• _Exercise objective_: Set down the line that has "You are a computer-use agent. The" and each line beneath it, through the last line of the entries, exactly and with no others.

• _Supplied material_:
------------------------------------------------------------------------

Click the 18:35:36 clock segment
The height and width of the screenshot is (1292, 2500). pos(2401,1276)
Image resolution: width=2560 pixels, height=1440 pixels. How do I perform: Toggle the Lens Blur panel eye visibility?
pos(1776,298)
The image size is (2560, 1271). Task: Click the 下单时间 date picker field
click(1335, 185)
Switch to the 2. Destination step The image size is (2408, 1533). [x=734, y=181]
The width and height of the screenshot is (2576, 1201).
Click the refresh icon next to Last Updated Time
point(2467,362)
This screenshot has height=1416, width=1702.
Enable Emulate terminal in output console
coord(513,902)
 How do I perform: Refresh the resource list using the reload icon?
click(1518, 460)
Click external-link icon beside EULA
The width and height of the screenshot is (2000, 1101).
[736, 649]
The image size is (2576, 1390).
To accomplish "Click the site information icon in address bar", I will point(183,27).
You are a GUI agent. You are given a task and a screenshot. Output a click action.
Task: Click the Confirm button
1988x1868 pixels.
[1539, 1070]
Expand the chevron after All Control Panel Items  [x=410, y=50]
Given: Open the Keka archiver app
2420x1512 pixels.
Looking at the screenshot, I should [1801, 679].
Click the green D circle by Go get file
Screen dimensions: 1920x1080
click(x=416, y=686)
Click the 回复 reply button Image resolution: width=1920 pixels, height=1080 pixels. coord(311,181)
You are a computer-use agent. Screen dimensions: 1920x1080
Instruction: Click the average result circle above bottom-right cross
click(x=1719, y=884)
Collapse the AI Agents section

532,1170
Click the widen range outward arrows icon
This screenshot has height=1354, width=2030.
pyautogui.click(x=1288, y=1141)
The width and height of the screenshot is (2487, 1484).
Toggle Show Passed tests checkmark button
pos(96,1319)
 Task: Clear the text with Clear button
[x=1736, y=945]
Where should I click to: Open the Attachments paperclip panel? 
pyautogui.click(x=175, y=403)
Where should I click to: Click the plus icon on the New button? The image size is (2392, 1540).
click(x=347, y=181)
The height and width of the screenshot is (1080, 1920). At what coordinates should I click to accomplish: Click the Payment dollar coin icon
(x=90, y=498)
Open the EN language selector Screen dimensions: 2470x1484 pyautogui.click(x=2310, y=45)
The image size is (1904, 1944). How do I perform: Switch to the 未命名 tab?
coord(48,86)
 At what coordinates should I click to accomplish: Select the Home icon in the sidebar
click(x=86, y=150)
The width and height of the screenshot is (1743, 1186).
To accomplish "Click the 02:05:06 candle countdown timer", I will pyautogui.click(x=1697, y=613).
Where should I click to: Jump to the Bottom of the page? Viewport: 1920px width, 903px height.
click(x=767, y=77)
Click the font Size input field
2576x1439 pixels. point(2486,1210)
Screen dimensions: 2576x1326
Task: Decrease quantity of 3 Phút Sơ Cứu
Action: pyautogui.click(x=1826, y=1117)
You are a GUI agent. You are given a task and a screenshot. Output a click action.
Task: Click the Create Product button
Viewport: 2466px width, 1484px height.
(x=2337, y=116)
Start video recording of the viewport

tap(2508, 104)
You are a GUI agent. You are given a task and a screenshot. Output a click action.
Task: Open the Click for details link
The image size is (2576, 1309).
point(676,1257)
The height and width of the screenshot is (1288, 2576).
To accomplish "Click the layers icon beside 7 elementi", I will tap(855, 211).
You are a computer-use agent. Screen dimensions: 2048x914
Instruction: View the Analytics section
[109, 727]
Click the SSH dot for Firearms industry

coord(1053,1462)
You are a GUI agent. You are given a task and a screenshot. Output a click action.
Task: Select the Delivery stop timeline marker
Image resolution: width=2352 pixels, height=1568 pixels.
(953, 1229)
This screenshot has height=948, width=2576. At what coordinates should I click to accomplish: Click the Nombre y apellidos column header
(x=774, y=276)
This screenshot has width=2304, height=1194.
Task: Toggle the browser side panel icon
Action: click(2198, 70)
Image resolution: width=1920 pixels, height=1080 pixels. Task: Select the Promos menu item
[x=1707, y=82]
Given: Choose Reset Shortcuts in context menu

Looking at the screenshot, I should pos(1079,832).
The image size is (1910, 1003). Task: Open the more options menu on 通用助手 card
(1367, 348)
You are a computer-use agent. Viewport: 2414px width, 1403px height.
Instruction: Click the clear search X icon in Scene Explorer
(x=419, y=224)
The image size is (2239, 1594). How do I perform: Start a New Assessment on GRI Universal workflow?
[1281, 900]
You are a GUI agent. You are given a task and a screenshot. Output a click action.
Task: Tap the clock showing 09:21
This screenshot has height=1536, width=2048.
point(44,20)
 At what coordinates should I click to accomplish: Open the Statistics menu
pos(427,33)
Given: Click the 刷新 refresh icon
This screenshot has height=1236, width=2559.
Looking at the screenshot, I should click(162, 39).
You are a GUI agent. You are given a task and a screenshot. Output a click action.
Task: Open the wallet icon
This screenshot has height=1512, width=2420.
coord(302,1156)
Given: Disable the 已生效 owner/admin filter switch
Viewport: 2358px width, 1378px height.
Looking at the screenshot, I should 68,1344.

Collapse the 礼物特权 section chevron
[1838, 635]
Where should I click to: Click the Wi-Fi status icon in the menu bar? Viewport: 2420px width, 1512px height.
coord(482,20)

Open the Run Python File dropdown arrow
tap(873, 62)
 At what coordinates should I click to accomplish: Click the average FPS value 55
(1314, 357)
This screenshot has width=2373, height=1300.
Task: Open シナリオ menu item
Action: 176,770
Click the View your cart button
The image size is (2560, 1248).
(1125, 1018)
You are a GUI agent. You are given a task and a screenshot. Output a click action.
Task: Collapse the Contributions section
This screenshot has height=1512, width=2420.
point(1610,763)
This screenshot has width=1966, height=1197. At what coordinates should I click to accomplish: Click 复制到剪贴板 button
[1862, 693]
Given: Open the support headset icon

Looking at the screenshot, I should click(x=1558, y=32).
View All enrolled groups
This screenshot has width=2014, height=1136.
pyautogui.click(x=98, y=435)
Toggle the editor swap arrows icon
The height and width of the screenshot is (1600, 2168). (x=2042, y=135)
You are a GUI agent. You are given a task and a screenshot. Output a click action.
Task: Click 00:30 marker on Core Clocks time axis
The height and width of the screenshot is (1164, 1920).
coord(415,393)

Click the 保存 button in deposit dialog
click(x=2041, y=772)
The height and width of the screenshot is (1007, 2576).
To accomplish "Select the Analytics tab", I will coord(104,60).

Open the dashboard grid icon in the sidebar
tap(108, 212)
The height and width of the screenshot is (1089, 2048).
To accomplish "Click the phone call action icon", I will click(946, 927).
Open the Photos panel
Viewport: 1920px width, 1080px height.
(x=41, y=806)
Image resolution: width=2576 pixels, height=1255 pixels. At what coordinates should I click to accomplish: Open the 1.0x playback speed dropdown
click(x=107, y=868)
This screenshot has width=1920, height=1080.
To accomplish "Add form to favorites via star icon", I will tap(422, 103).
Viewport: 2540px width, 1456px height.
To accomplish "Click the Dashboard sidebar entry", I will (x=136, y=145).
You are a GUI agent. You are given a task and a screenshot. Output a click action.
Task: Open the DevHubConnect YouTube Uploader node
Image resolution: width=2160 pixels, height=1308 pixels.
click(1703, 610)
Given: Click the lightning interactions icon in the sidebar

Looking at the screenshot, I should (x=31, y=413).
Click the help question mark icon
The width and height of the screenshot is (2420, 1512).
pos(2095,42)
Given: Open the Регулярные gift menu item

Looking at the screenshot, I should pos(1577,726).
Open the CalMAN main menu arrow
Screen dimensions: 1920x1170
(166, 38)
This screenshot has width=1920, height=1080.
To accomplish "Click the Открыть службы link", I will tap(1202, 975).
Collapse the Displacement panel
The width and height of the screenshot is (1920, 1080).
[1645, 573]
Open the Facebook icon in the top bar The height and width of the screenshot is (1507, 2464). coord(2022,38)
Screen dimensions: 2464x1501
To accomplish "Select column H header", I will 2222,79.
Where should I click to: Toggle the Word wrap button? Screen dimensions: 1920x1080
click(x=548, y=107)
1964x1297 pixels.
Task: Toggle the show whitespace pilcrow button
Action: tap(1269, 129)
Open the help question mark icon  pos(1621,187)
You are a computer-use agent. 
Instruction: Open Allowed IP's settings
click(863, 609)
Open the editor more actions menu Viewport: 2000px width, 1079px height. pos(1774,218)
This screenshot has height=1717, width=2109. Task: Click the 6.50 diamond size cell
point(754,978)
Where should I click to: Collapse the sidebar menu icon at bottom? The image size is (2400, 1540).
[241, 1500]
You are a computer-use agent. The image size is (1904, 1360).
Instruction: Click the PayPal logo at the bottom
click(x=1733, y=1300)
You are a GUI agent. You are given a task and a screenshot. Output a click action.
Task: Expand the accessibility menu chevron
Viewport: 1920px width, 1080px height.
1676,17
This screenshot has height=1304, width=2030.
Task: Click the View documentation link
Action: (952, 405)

------------------------------------------------------------------------

• _Expected answer_:
You are a computer-use agent. The image size is (1904, 1360).
Instruction: Click the PayPal logo at the bottom
click(x=1733, y=1300)
You are a GUI agent. You are given a task and a screenshot. Output a click action.
Task: Expand the accessibility menu chevron
Viewport: 1920px width, 1080px height.
1676,17
This screenshot has height=1304, width=2030.
Task: Click the View documentation link
Action: (952, 405)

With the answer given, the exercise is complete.